**Supplied passage:**
--------------------

Why the carbon with two OH groups in organic compounds is unstable? For example, acetal hydrate is unstable due to two OH groups on one carbon and tends to lose water immediately.
I don't know what level of answer you want. The shortest, is "quantum chemistry of carbon-oxygen bonds." Slightly more useful is "it's unstable because there is a “nearby” lower energy alternative (carbonyl)." It is unstable, because the double bond in C=O is strong, which is part of the reason that burning hydrocarbons releases so much energy. But it's such a basic fact of nature that this is so, for it to be otherwise we would have to do chemistry in a different universe with different basic physical laws. http://www2.chemistry.msu.edu/faculty/reusch/virttxtjml/aldket1.htm See also: http://en.wikipedia.org/wiki/Geminal_diol For a 5% solution of formaldehyde in water, about 80% of it is in the the hydrated state. Other exceptions are: http://en.wikipedia.org/wiki/Hexafluoroacetone where the 6 fluorine substitutions makes the π-bond unstable. And http://en.wikipedia.org/wiki/Decahydroxycyclopentane and http://en.wikipedia.org/wiki/Dodecahydroxycyclohexane where the carbon rings just make it weird
Chloral hydrate below is an example of a stable situation of a carbon with two hydroxyl groups. This is used as a sedative. In this case, the three chlorine atoms are electron withdrawing, making it harder for one of the -OH groups to take elections and leave. Please Register or Log in to view the hidden image!

--------------------

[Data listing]
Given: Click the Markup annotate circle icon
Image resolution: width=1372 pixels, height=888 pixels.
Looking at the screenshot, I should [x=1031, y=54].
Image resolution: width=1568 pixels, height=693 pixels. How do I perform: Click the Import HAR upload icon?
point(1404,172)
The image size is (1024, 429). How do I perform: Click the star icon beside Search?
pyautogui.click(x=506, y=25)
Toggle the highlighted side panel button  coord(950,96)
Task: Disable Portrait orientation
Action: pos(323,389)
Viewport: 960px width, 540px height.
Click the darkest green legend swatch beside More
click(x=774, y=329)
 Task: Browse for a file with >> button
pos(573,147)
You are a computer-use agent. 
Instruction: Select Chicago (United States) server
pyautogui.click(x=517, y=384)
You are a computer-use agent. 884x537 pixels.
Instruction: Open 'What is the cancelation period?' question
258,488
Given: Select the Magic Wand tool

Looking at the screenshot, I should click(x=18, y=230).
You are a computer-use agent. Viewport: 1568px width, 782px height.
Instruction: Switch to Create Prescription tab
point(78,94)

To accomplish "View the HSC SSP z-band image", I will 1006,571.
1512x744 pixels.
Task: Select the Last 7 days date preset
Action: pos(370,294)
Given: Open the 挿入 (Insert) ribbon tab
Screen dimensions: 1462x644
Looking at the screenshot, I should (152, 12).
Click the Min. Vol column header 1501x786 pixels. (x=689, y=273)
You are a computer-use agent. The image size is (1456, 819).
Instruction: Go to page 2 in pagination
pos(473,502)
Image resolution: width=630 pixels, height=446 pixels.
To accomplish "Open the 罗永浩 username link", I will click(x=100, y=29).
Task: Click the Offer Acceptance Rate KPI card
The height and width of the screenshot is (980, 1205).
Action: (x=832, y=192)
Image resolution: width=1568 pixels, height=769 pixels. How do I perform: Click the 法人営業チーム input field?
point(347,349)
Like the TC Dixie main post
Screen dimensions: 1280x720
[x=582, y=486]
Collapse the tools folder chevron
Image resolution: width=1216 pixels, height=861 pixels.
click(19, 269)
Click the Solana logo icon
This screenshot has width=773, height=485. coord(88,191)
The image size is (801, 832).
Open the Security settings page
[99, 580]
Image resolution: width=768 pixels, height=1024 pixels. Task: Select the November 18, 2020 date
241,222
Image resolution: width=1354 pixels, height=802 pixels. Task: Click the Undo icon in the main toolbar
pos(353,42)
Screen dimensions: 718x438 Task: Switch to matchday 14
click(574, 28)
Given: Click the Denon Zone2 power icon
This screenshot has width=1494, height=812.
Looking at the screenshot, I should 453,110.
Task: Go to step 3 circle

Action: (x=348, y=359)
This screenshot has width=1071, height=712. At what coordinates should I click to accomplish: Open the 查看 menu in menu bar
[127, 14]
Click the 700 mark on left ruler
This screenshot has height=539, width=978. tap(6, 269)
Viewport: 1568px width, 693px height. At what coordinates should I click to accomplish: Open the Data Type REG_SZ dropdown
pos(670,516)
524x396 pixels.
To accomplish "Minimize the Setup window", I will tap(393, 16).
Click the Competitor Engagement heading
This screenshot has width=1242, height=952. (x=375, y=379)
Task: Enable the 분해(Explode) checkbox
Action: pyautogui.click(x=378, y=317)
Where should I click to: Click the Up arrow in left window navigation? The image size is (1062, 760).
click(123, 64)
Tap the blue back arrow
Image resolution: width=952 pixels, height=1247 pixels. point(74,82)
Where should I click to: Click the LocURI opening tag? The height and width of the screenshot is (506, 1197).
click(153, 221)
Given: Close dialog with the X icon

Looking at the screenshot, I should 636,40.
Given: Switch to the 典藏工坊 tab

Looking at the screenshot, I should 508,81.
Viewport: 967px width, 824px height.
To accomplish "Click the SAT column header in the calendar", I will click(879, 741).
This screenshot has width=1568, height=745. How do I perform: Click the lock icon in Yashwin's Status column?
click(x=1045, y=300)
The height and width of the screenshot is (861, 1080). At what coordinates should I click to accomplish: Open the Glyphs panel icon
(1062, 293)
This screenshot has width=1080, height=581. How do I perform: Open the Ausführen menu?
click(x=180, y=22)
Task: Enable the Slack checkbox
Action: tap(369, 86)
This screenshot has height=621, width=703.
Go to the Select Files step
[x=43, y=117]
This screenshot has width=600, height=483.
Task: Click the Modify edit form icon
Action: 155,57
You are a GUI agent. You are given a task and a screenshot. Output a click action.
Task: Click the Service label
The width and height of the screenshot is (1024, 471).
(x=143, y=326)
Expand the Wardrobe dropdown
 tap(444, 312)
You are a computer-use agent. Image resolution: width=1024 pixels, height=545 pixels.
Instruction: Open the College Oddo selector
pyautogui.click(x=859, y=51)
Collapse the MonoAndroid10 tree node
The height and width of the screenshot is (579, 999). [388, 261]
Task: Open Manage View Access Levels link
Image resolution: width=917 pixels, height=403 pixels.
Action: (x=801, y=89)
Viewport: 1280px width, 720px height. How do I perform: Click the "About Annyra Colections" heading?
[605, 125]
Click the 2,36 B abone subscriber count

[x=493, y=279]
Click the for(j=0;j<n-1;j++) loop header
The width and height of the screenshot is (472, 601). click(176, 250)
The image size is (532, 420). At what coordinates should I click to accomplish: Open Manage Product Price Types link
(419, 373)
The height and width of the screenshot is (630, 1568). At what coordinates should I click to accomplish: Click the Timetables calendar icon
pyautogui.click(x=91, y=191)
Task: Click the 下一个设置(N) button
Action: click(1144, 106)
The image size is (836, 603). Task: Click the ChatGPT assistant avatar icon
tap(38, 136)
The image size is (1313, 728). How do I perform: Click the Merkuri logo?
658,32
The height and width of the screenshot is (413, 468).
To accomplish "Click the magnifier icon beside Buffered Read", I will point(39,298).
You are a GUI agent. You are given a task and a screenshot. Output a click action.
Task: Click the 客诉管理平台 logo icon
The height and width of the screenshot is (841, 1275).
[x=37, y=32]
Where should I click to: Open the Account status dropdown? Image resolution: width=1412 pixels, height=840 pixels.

--------------------

**Problems to solve:**
1. List every web address that appears in the geminal diol thread.
2. According to the geminal diol thread, how much of the formaldehyde in a 5% water solution is in the hydrated state?
3. Write the next post in the geminal diol thread, picking up after its final post.

**Answers for this exercise:**
1.
http://www2.chemistry.msu.edu/faculty/reusch/virttxtjml/aldket1.htm
http://en.wikipedia.org/wiki/Geminal_diol
http://en.wikipedia.org/wiki/Hexafluoroacetone
http://en.wikipedia.org/wiki/Decahydroxycyclopentane
http://en.wikipedia.org/wiki/Dodecahydroxycyclohexane

2. About 80% of it.

3.
And another exception, with the same mechanism as Chloral or Hexafluoroacetone is Indane-1,2,3-trione where it's the other carboxyl groups that destabilize the central carboxyl group, allowing formation of Ninhydrin. http://en.wikipedia.org/wiki/Ninhydrin http://chemwiki.ucdavis.edu/?title=...ddition_of_Water_to_form_Hydrates_(Gem-Diols)